Each tool fills a distinct role. Using only Read and Bash is like building only one unit type in a strategy game — it can work, but you're leaving capability on the table.

Data source

Tool Diversity is deterministic — counted from actual PostToolUse events:

  • Each successful tool execution records the tool_name in plugin_usage_events
  • The metric counts DISTINCT tool_name values across all events for the day
  • Only successful executions count — failed tool uses (captured by PostToolUseFailure) are excluded

Interpretation

Diversity Classification What it means
1–2 Basic Using a minimal subset. Often just Read + Bash. May be missing opportunities for more efficient approaches.
3–4 Moderate Using a reasonable mix. Typical for focused sessions that don't need every tool.
5–6 High Leveraging most of the toolkit. Indicates varied, complex work touching many aspects of the codebase.
7 Full Using every available tool. Indicates a rich, varied session with delegation, search, editing, and execution.

Why it matters

Different tasks need different tools, and choosing the right tool makes work faster and more reliable:

  • Edit vs Write: Edit makes surgical changes to specific lines without touching the rest of the file. Write replaces the entire file. Using Edit for small changes is safer and faster.
  • Grep vs manual reading: Grep finds patterns across thousands of files in seconds. Reading files one by one to find something is orders of magnitude slower.
  • Glob vs Bash find: Glob is optimised for file discovery within Claude Code. It's faster and produces better-formatted results than running find through Bash.
  • Agent for delegation: Agent spawns sub-agents that can work on subtasks independently. Without Agent, complex multi-step tasks must be handled sequentially.

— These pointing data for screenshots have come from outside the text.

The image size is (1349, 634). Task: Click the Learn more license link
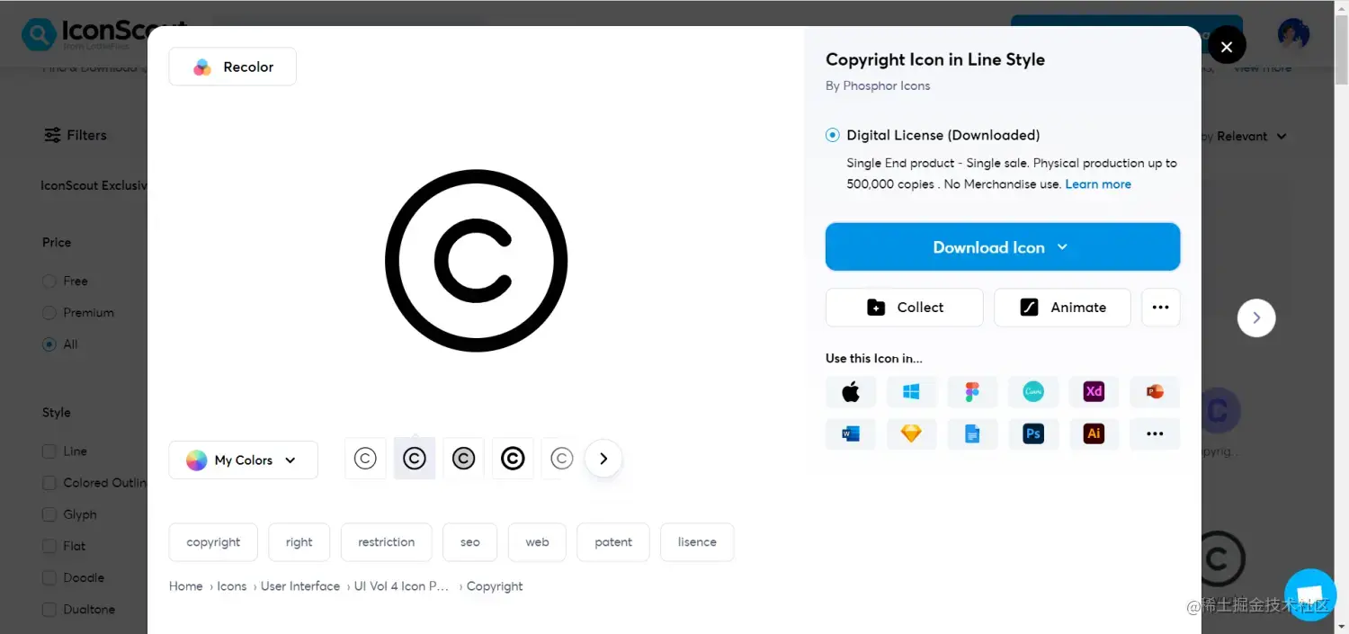(1098, 183)
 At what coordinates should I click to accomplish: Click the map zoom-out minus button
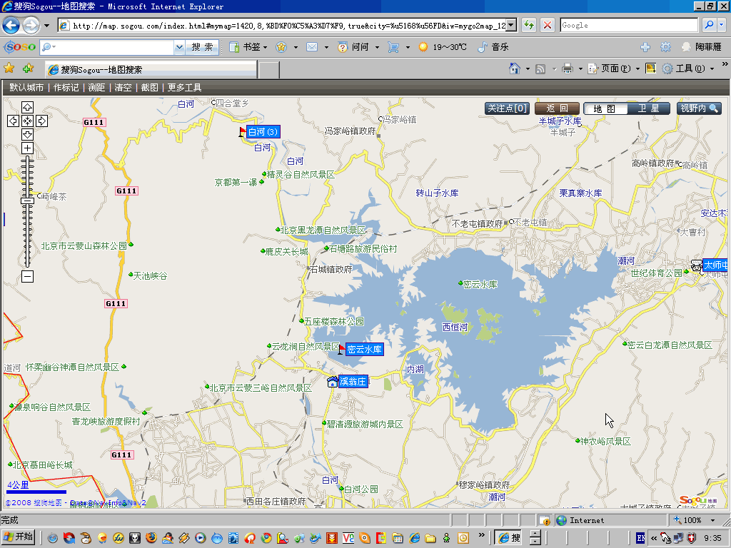(27, 276)
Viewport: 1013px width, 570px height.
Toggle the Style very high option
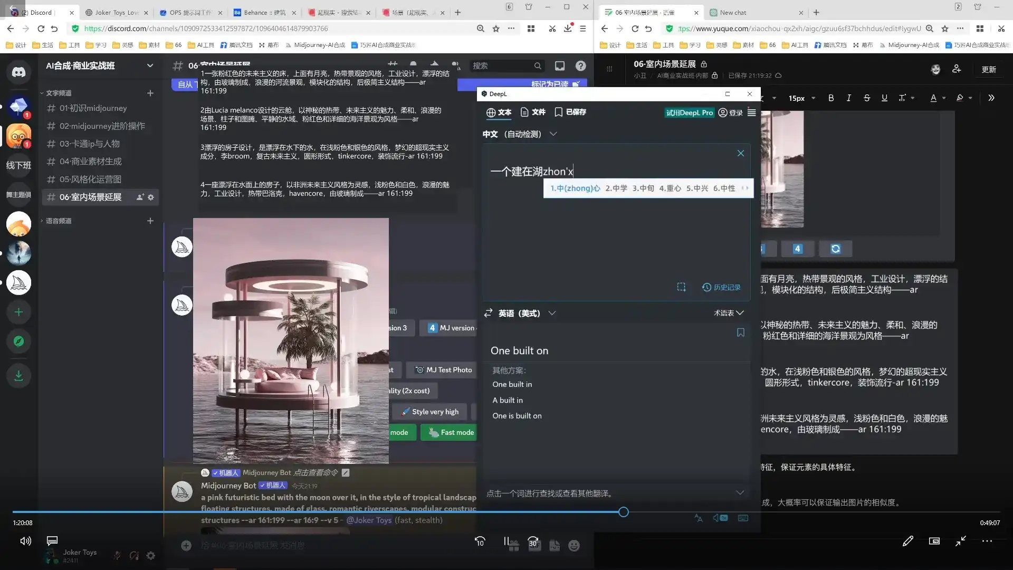point(429,411)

Low diversity isn't always bad — a session that only needs to read and edit files shouldn't use Bash just to increase the count. But consistently low diversity across many sessions may indicate that prompts aren't eliciting Claude's full capabilities, or that certain tools could make the workflow more efficient.

The StarCraft analogy

Tool Diversity maps to unit composition variety. A player who builds only marines can win some games, but a diverse army (marines, medics, siege tanks, science vessels) handles more situations and counters more strategies. Similarly, using a diverse set of tools means you have the right instrument for each task — precise edits when you need them, broad searches when exploring, and delegation when parallelism helps.